Robert Amsterdam, founding partner of Amsterdam & Partners LLP, a London-based law firm, said in Washington on Monday that the Turkish government had hired the firm to “conduct a global investigation” into the activities of the Gülen movement, also known as Hizmet.
“We have been retained by the [Turkish] Republic to expose allegedly unlawful conduct by the Gülen network worldwide,” Amsterdam said during a press conference, which was not publicly announced. Only hand-picked pro-government Turkish media were invited to the briefing, and the live broadcast of the event was cut when the floor was opened to questions.
It was not clear how much the Turkish government is paying for the firm’s services, but a Turkish whistleblower claimed last month that the firm officially gets $50,000 monthly and “millions” under the table. Monday’s press briefing confirmed the claim put forward by the whistleblower known as Fuat Avni, who has a long history of credible reporting from inside the government in Ankara, that the firm had been hired.
The briefing was primarily designed to clarify the work to be done by the law firm, which has been under fire from Turkish critics for extending Ankara’s witch hunt abroad and for being a mouthpiece for the Turkish government. The hired lawyers attempted to justify their work for the government, which has become synonymous to many with an anti-democratic crackdown and a lack of accountability. Borrowing from Turkish President Recep Tayyip Erdoğan’s narrative, Amsterdam said the movement is trying to “overthrow an elected government in Turkey,” reiterating the government line that has been used since twin corruption investigations targeted Erdoğan and his inner circle. Erdoğan accused the movement of being behind the corruption scandal that implicated him and senior members of his government in December two years ago.
Amsterdam even acknowledged that the press conference had been “provoked” by such criticism, and complained about how his work with the Turkish government had been revealed, noting that it “supports the narrative of the Turkish government” that there are “spies inside.”
The firm was retained by the Turkish government after officials failed to convince other governments to shut down overseas schools and charity organizations linked to the Gülen movement. Amsterdam, flanked by his partners in a small room at the National Press Club, displayed three charts with schools and other educational facilities in other countries that are inspired by the Gülen movement.

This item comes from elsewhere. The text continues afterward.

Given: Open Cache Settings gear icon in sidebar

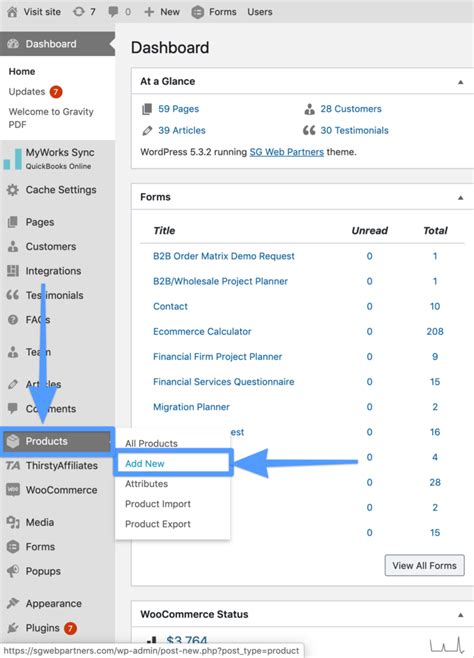Looking at the screenshot, I should pos(13,190).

Amsterdam’s briefing was immediately picked up by the pro-government Turkish media and reported as though it was a formal statement of US policy against the Gülen movement. The Sabah daily, owned by the Turkish president’s son-in-law, said “a coup from the US” in the headline for the story on the press conference.

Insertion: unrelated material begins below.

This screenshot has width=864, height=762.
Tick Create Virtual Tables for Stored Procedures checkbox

In İstanbul, Mehmet Kasap, chairman of the Law and Life Foundation, said Amsterdam’s accusations are “very serious” and need to be proven.

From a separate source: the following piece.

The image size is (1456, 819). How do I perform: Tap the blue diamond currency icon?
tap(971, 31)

Pointing out that Amsterdam violated the presumption of innocence, Kasap said there is no such crime as the existence of a “parallel structure.”
The “parallel structure” is a term invented by then-Prime Minister and current President Erdoğan to refer to followers of the Gülen movement.
“Amsterdam is not putting forward any proof; it is just hearsay. I believe the lawyers for the Gülen schools and any other parties involved in the case will press charges, should they feel the need,” he said.
Amsterdam said the activities of the Gülen movement “should concern everyone who cares about the future of democracy in Turkey.” The lawyer’s remarks stood in dark contrast to the anti-democratic credentials of his client, the Turkish government. The government has recently been targeted by rights groups for gravely abusing rights, restricting freedoms and cracking down on critical media. As Amsterdam spoke about how the movement is detrimental to Turkish democracy, Turkish authorities moved to seize the country’s leading media group, İpek, just days before a key election.
After the briefing in Washington, US Congressman Todd Rokita said 65 US lawmakers had submitted a joint letter to President Barack Obama, highlighting concerns about the “Turkish government’s dedication to the democratic process.”
Amsterdam also took a jab at this newspaper for its “misleading and defamatory reporting.” Today’s Zaman earlier reported on the government whistleblower’s remarks that said the law firm will use its clout in Africa to push African governments to close down schools associated with the movement, which are known to provide education to often the most unprivileged children in less developed countries. The whistleblower also reported on Erdoğan’s “glee” when his advisers told him, “There is nothing, even illegal jobs, that we can’t make this law firm do.”
Amsterdam described the news article as “shameful” in a country like Turkey where he claimed “press freedom is sacred,” contradicting Turkey’s poor record on upholding media freedom.
Nurullah Albayrak, the legal representative of Fethullah Gülen, who resides in a rural Pennsylvanian town and is the inspiration for the movement, interpreted the press briefing as confirmation of the whistleblower’s claims.
Albayrak said the money paid to the British law firm is a “waste of public finances,” as Amsterdam did not put forward any evidence to back up his claims. “Someone must have misled this law firm, or they have misled themselves” he added.
*Arif Tekdal from İstanbul contributed to this report.